**DIRECTIONS:**
Copy out every line of the entries below word for word, leaving out the pictures.

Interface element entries

## Start

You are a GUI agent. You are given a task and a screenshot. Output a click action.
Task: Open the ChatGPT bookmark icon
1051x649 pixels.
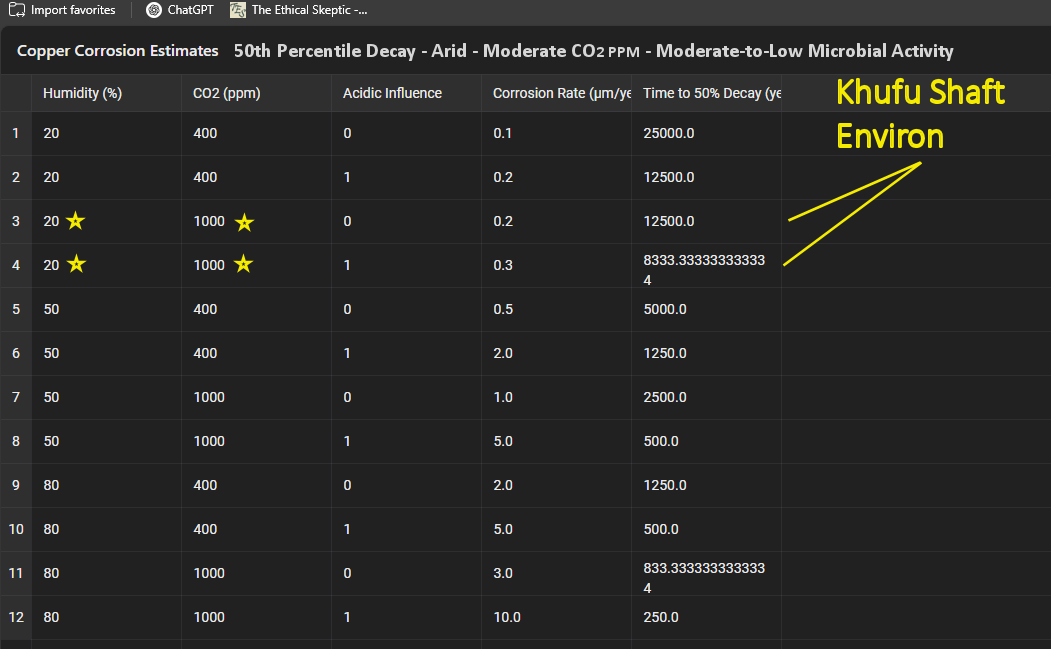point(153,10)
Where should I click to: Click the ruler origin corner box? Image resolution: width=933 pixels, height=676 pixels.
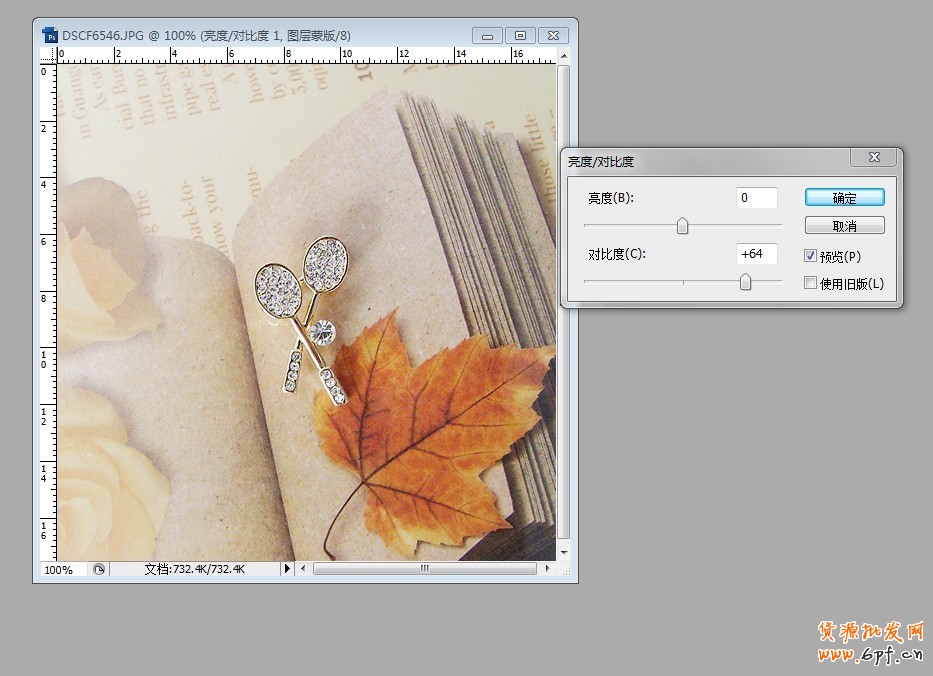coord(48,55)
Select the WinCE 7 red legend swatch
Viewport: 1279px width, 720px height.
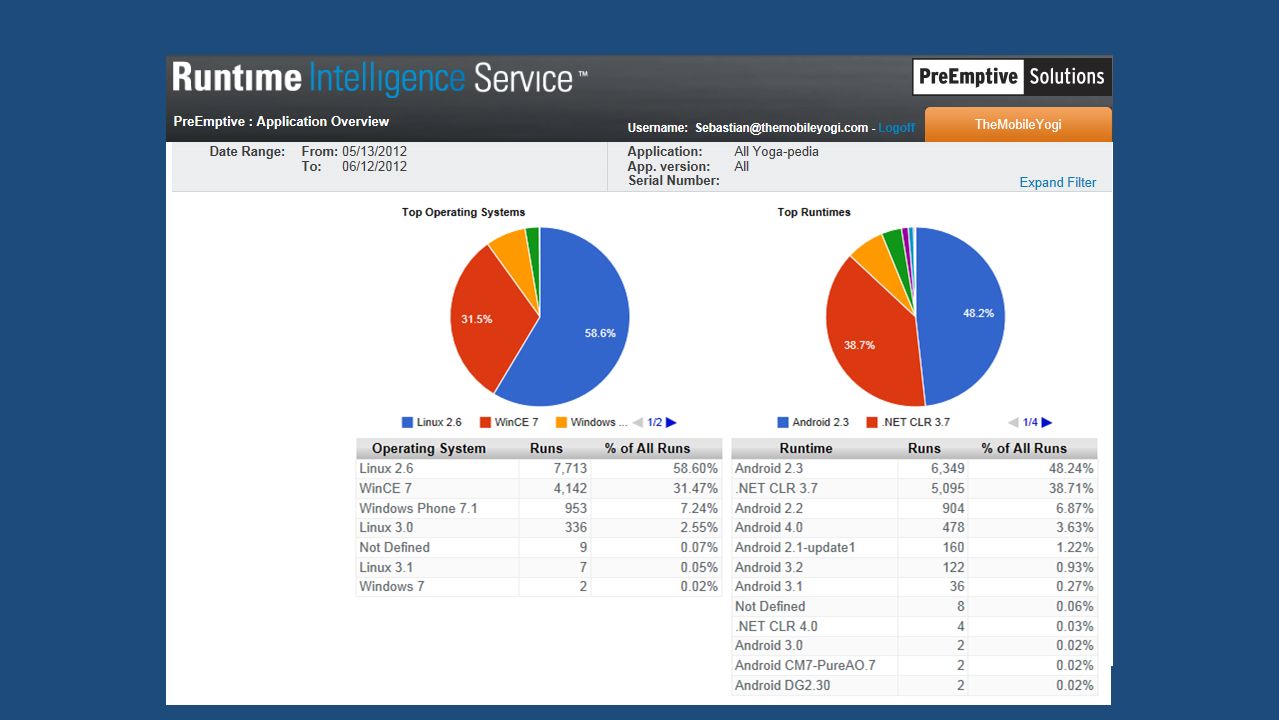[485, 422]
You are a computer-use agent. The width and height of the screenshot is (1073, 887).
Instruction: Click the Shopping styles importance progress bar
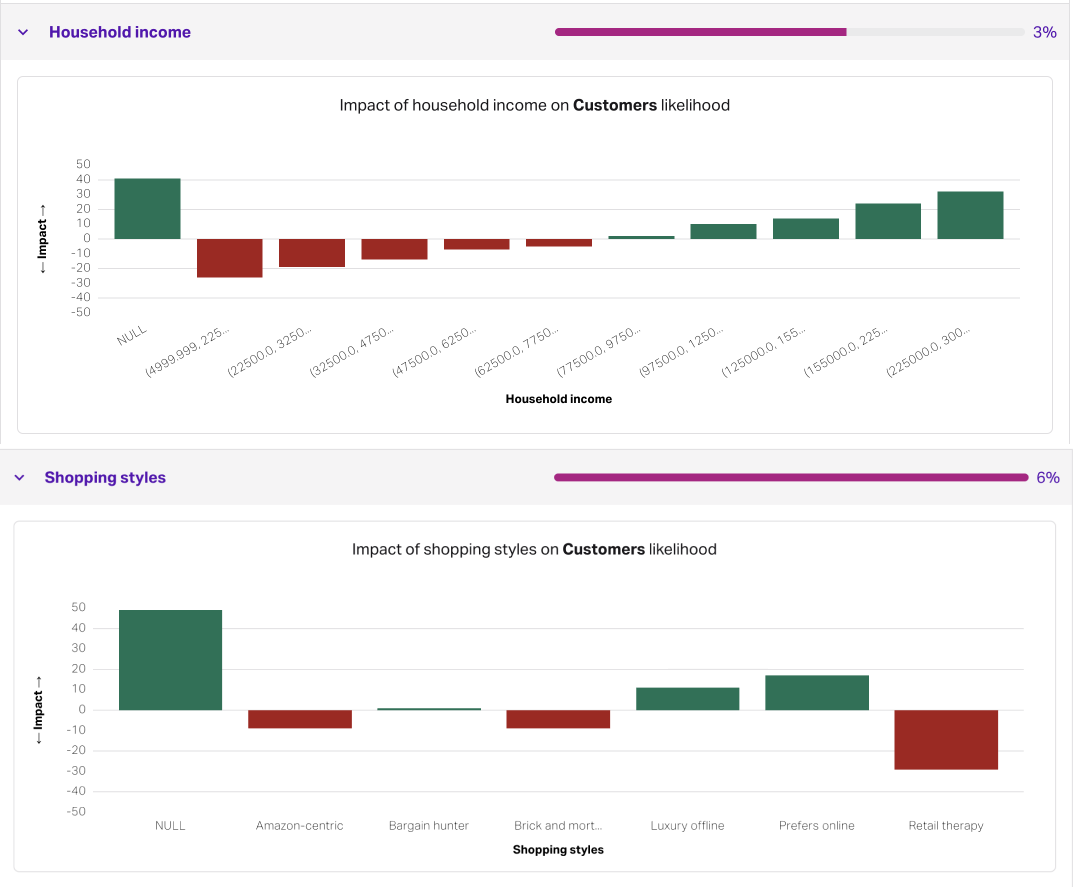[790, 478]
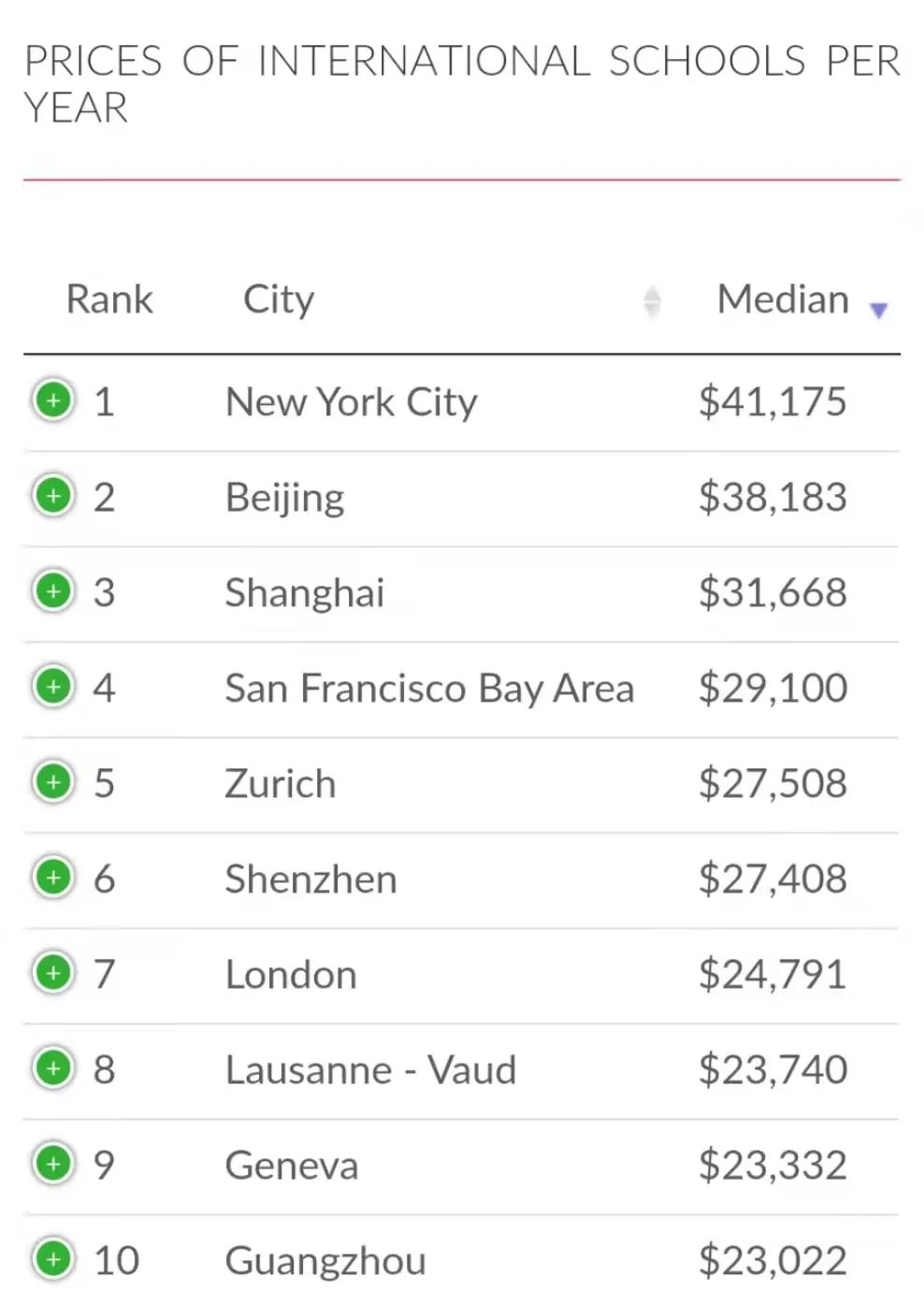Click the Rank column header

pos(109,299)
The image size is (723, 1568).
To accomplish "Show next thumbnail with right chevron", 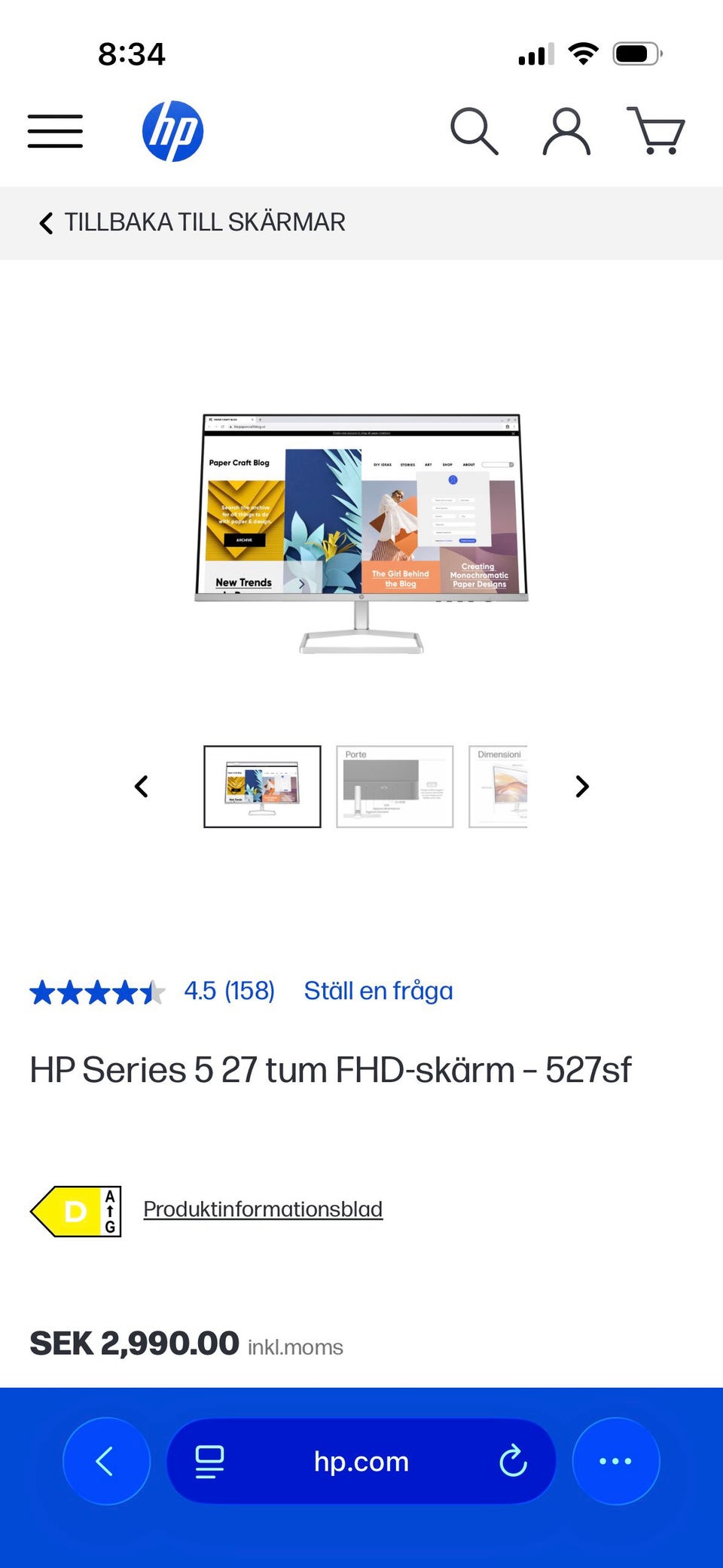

## End

**RESULT OF THE TASK:**
You are a GUI agent. You are given a task and a screenshot. Output a click action.
Task: Open the ChatGPT bookmark icon
1051x649 pixels.
point(153,10)
Where should I click to: Click the ruler origin corner box? Image resolution: width=933 pixels, height=676 pixels.
coord(48,55)
Select the WinCE 7 red legend swatch
Viewport: 1279px width, 720px height.
[485, 422]
You are a computer-use agent. The width and height of the screenshot is (1073, 887).
Instruction: Click the Shopping styles importance progress bar
[790, 478]
Click the Rank column header

pos(109,299)
The image size is (723, 1568).
To accomplish "Show next thumbnail with right chevron", 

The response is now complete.